When 7,000 of The Who's fans ran amok in Cincinnati, they were trying to get as close as possible to a legend.

But that legend today is a father of two and the husband of a schoolteacher in Kingston-Thames, Surrey; his idea of the perfect concert is one he can get home from in time to sit down with a cup of tea. The Who's current tour of America is being staggered so that Townshend can make regular trips back to London to see his family.

"Mine is not the archetypal rock star life," Townshend said some months ago, when it was still unclear whether The Who would ever perform in public again. "I really do feel that there's a certain age beyond which you can't — no matter how much your audience might will you to — do the standard rock 'n' roll thing. Take a look at those who disagree with that, and what do you see? A 'load of decrepit, pasty-faced, half-dead people. I mean, I don't like watching Mick Jagger on television."

It was at the end of The Who's last tour of North America, in 1976, that Townshend, always Keith Moon's accomplice in excess, started to feel he had been pushed far enough along a road down which he had seen too many others travel: he was physically debilitated and near-alcoholic.

"And I found it," he said, "totally, morally degrading. It was the antithesis of everything I strive for. Especially as, all the time, the fans were saying the kind of dumb things they're still saying now, which is that it's all very simple: you just go out there and rock 'n' roll, and that's all life is about. Which, of course, is nonsense."

It is this Pete Townshend, reasonable adult, and a longtime devotee of Indian teacher Meher Baba who found expression in the songs that comprise his rock "operas," Tommy and Quadrophenia.
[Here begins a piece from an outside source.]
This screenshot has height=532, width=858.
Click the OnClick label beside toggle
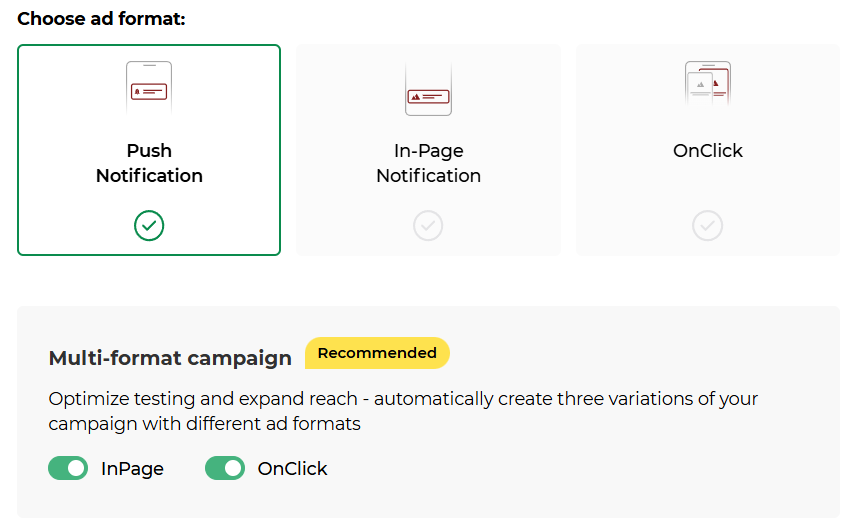[292, 468]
But it was the constant repetition of Tommy, and the programmed response of its audiences, that started his disillusion. He came to feel that The Who had become merely a celebration of their own past.

"It's very easy," Townshend said, "to go on the stage, play the opening chords of 'Can't Explain,' and get instant joy and happiness in the first 20 rows. Follow that up with 'Summertime Blues,' then the laser, see me, feel me ... 'My Generation,' an out they go. Hurray! You don't have to do anything new. Which is what I find unbelievably frustrating. The fact that it's all so easy. It's like being the queen. You know that it's nothing."

Townshend's immediate response to the Cincinnati disaster was that, had The Who been performing when it happened, he would never again have set foot on a public stage. As it is, they will go on playing, but their days as a touring unit are almost certainly numbered.